■ Tasks:
1 – For each of the statements (a), (b), and (c), say whether it agrees with the press release below about the Acacia settlement, answering yes or no and quoting the exact words from the press release that decide it. (a) Acacia bought its cup tests for about $5 each. (b) Isaac Freund agreed to a 20-year suspension from federal healthcare programs. (c) Acacia ran its clinic in Madison, Wisconsin.
2 – According to the press release below about the Acacia settlement, who announced the settlement?
3 – Carry on the press release below about the Acacia settlement, starting right after its last sentence.

■ Extracted text:
Monday, April 01, 2019

Acacia Mental Health Clinic, LLC and Its Owner, Abraham Freund, Agree to Pay Over $4 million in Cash and Other Compensation to Settle the Government’s False Claims Act Lawsuit


United States Attorney Matthew D. Krueger of the Eastern District of Wisconsin announced today that Acacia Mental Health Clinic, LLC (“Acacia”) and its owner, Abraham Freund, have agreed to pay approximately $4.1 million in cash and other compensation to the United States and the State of Wisconsin.  The payments will be made to settle the government’s lawsuit alleging that Acacia and Freund violated the False Claims Act by submitting thousands of false claims to Medicaid for urine drug tests and telemedicine services.  Acacia and Abraham Freund also agreed to 20-year suspensions from participation in federal healthcare programs such as Medicare and Medicaid; Abraham Freund’s son, Isaac Freund, agreed to a 5-year suspension.

Acacia operated a mental health and drug dependency clinic in Milwaukee, Wisconsin, until it ceased operations following the government’s filing of its lawsuit.  Abraham Freund was the owner and chief executive of Acacia.  Isaac Freund was involved in the operations of Acacia.  The government alleged that Acacia, at Abraham Freund’s direction, submitted thousands of false claims to Medicaid in three fraudulent schemes:

    From January 1, 2011, through October 31, 2012, Acacia and Abraham Freund lied to Medicaid about the type of urine drug screens performed at Acacia in order to obtain additional Medicaid reimbursement to which they were not entitled.  Acacia, at Abraham Freund’s direction, purchased inexpensive, simple “cup” tests for approximately $5 per cup, but then billed Medicaid as if Acacia had performed sophisticated tests that required laboratory equipment that Acacia did not possess.  Acacia thus received over $200 per test instead of the $20 to which it was actually entitled.
    
    From November 1, 2012, through December 31, 2014, Acacia, at Abraham Freund’s direction and with Isaac’s involvement, performed medically unnecessary and duplicative urine drug tests for its Medicaid patients to obtain increased reimbursement.  During this period, Abraham Freund required nearly every Medicaid patient to receive a cup test as well additional tests performed on multiple laboratory analyzers.  Acacia and Abraham Freund knew that these duplicative tests served no medical purpose and billed Medicaid for these tests solely to obtain additional Medicaid money.

    From June 1, 2011, through December 31, 2014, Acacia, at Freund’s direction, submitted claims to Medicaid for telemedicine services rendered to Acacia’s patients by psychiatrists located outside the United States, in violation of Medicaid regulations.

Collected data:

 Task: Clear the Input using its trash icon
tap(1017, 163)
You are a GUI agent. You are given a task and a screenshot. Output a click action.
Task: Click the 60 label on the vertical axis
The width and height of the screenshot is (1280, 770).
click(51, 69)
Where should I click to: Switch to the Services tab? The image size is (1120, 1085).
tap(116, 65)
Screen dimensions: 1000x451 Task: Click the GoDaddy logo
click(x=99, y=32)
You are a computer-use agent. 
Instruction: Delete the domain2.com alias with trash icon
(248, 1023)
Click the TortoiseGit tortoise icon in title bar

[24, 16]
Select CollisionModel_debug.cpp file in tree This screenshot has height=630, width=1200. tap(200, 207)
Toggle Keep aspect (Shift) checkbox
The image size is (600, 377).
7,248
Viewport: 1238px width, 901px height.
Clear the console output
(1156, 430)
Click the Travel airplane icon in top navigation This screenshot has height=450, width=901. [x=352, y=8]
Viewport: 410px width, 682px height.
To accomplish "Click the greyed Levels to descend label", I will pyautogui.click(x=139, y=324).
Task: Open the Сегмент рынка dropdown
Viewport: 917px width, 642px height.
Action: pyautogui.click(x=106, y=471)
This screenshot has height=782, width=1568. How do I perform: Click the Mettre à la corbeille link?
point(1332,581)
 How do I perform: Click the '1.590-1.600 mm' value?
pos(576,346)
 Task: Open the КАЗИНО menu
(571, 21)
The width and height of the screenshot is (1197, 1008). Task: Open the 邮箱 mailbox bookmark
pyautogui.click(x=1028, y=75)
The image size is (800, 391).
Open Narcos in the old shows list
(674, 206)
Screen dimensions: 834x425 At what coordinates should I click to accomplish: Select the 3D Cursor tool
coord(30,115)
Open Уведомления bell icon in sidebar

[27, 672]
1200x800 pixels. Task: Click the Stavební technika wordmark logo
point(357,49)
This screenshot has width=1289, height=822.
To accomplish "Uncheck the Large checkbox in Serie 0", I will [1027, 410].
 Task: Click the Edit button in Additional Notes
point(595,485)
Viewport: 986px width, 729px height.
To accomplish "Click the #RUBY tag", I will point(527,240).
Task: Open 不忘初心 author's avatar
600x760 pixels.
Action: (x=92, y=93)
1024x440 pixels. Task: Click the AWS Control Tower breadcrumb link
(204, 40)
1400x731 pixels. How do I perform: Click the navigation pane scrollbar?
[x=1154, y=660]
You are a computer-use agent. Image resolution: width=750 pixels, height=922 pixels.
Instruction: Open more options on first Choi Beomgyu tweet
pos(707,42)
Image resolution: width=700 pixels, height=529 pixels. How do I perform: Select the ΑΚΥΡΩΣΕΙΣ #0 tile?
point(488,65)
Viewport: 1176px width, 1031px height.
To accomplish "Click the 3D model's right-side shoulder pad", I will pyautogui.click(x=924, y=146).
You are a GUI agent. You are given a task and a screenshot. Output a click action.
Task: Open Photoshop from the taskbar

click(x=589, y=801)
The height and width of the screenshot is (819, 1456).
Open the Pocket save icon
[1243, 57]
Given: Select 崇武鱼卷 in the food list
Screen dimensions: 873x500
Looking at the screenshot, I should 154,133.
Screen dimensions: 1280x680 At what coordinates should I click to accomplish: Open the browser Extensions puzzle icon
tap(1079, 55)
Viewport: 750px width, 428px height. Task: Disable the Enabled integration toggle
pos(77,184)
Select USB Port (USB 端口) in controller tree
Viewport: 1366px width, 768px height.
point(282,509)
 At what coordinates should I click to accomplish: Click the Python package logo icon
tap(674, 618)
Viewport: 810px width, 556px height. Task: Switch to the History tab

■ Task-by-task results:
1 –
(a) Yes: "purchased inexpensive, simple “cup” tests for approximately $5 per cup"
(b) No: "Abraham Freund’s son, Isaac Freund, agreed to a 5-year suspension."
(c) No: "Acacia operated a mental health and drug dependency clinic in Milwaukee, Wisconsin"

2 – United States Attorney Matthew D. Krueger of the Eastern District of Wisconsin announced it.

3 –
“As a Medicaid provider purporting to treat patients suffering from mental health and drug dependency issues, Acacia saw some of the neediest patients in our state.  Rather than treat them in good faith, Acacia and Abraham Freund exploited these patients as a means to bill Medicaid for unnecessary services to increase revenue,” stated United States Attorney Krueger.  “This settlement will help make Medicaid whole, while also ensuring that Acacia, Abraham Freund, and Isaac Freund cannot submit more false claims to any federal healthcare program in the future.”

“Medicaid providers cannot misrepresent the services they provide in order to increase their billings,” said Lamont Pugh III, Special Agent in Charge, U.S. Department of Health and Human Services, Office of Inspector General – Chicago Region (“HHS OIG”).  “This settlement includes voluntary exclusions of Acacia, Abraham Freund, and Isaac Freund to ensure that they do not bill federal healthcare programs for misrepresented and unnecessary services in the future.  The OIG will continue to work with our federal, state and local partners to protect the health and safety of Medicaid patients and vital taxpayer dollars.”

“The Federal Bureau of Investigation prioritizes the protection of taxpayers and will continue to hold accountable healthcare providers who misuse the Medicaid program,” said FBI Acting Special Agent-in-Charge Michelle Sutphin. “This multi-million dollar settlement and the exclusions of Acacia, Abraham Freund, and Isaac Freund from future participation in Medicaid show that the FBI will work to remedy and prevent Medicaid fraud.”

The government’s lawsuit followed a whistleblower lawsuit filed by Rose Presser under the qui tam provisions of the False Claims Act.  Consequently, Ms. Presser will recover a share of the settlement amount.  

Assistant United States Attorney Michael Carter represented the government in this matter.  The FBI, HHS OIG, and the Wisconsin Department of Justice Medicaid Fraud Control & Elder Abuse Unit assisted in the investigation.  The settlement agreement states allegations only; the defendants do not admit liability for the allegations.